**ABOUT THIS EXERCISE:** Check every line below for the word "computer" and copy each one that has it.

○ ○ ○ ○ ○

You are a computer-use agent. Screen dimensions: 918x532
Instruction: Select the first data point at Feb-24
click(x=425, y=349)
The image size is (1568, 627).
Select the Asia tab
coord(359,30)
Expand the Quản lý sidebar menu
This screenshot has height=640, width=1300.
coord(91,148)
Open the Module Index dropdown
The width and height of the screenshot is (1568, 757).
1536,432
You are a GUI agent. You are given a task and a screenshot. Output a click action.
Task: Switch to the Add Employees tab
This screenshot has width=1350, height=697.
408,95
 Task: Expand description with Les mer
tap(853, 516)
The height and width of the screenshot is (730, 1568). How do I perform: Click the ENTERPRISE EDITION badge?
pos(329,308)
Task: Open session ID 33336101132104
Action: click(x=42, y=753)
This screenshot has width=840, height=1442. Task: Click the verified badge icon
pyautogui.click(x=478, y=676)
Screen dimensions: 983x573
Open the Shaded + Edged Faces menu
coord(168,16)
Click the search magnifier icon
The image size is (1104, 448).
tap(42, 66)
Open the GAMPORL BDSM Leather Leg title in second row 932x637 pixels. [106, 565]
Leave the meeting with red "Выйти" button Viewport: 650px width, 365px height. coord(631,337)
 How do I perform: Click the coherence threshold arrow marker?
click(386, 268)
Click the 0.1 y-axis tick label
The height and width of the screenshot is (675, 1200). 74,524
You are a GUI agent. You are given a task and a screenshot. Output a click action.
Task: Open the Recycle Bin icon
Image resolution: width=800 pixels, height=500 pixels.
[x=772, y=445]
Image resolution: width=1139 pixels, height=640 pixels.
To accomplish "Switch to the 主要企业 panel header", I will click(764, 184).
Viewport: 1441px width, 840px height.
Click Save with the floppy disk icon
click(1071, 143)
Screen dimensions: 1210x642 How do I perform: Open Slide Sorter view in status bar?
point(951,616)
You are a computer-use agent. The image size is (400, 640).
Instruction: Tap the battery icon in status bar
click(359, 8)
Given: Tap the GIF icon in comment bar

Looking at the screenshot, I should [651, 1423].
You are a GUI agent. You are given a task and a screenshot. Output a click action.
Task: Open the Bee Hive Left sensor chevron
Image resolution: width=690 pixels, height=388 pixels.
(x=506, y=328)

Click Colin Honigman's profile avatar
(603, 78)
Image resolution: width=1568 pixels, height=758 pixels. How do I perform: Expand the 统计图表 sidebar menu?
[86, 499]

○ ○ ○ ○ ○

**SOLUTION TO THE PROBLEM:**
You are a computer-use agent. Screen dimensions: 918x532
You are a computer-use agent. The image size is (400, 640).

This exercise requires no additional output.